◆ TASK BRIEF: Transcribe nothing but the lines from the one with "This screenshot has width=728, height=460." to the end of the entries, both included, keeping each exact and leaving every picture out.

== DATA

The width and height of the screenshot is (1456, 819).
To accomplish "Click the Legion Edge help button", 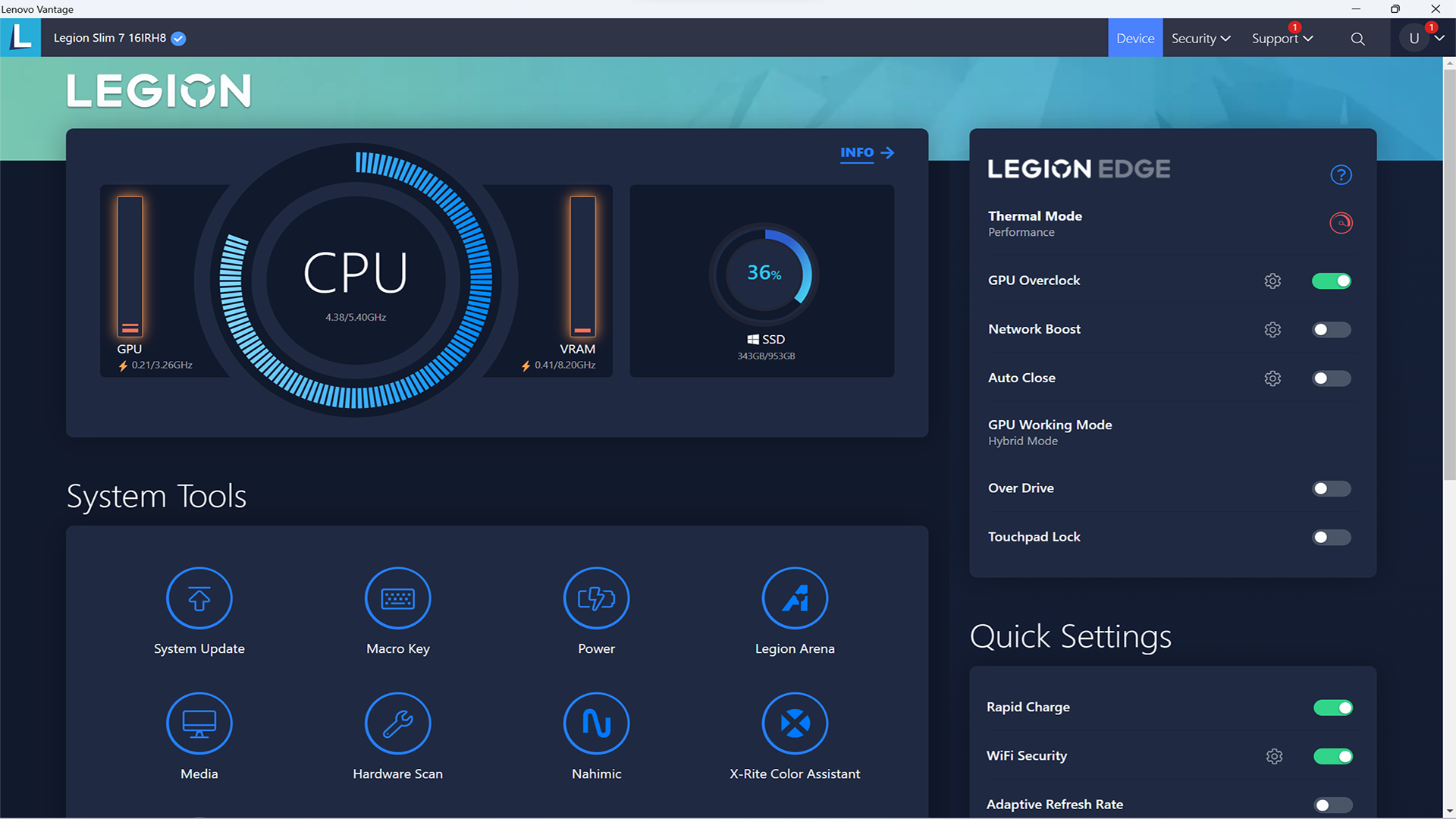I will (x=1341, y=175).
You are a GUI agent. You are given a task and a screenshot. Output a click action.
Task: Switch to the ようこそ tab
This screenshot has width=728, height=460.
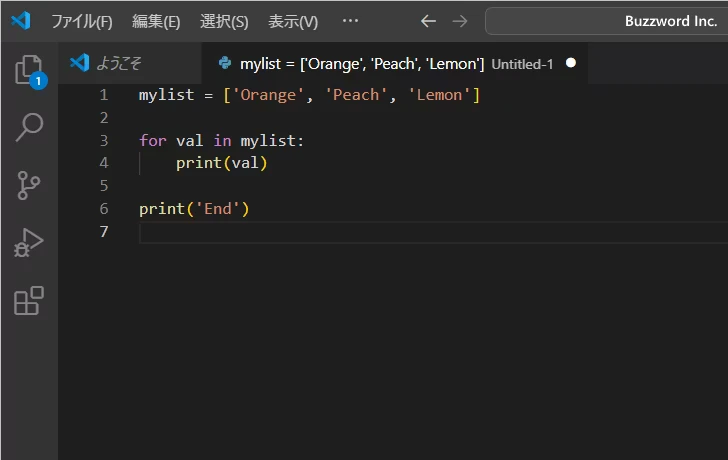pyautogui.click(x=118, y=63)
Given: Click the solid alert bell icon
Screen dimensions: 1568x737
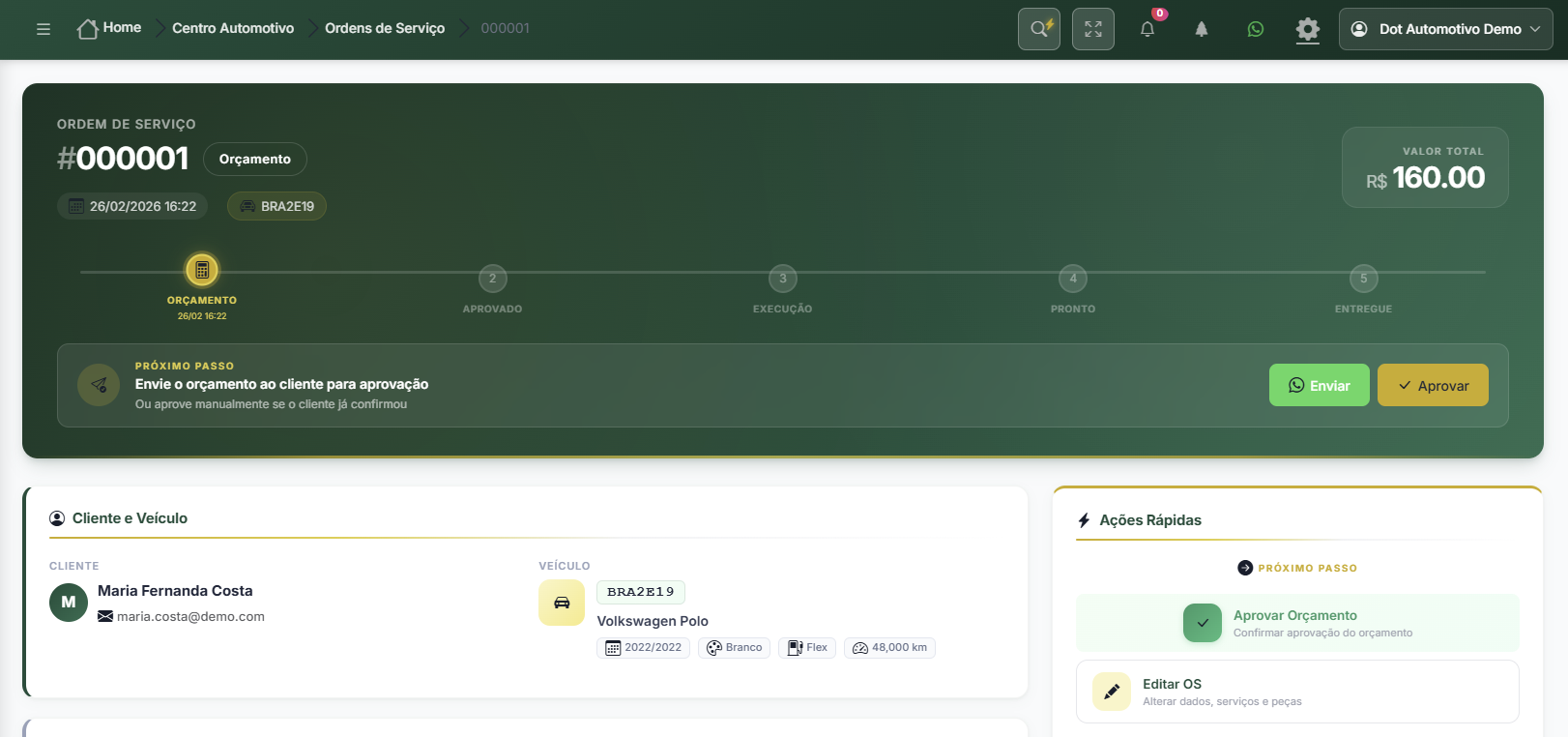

====

◆ ANSWER TO THE PROBLEM:
This screenshot has width=728, height=460.
pyautogui.click(x=118, y=63)
Given: Click the solid alert bell icon
Screen dimensions: 1568x737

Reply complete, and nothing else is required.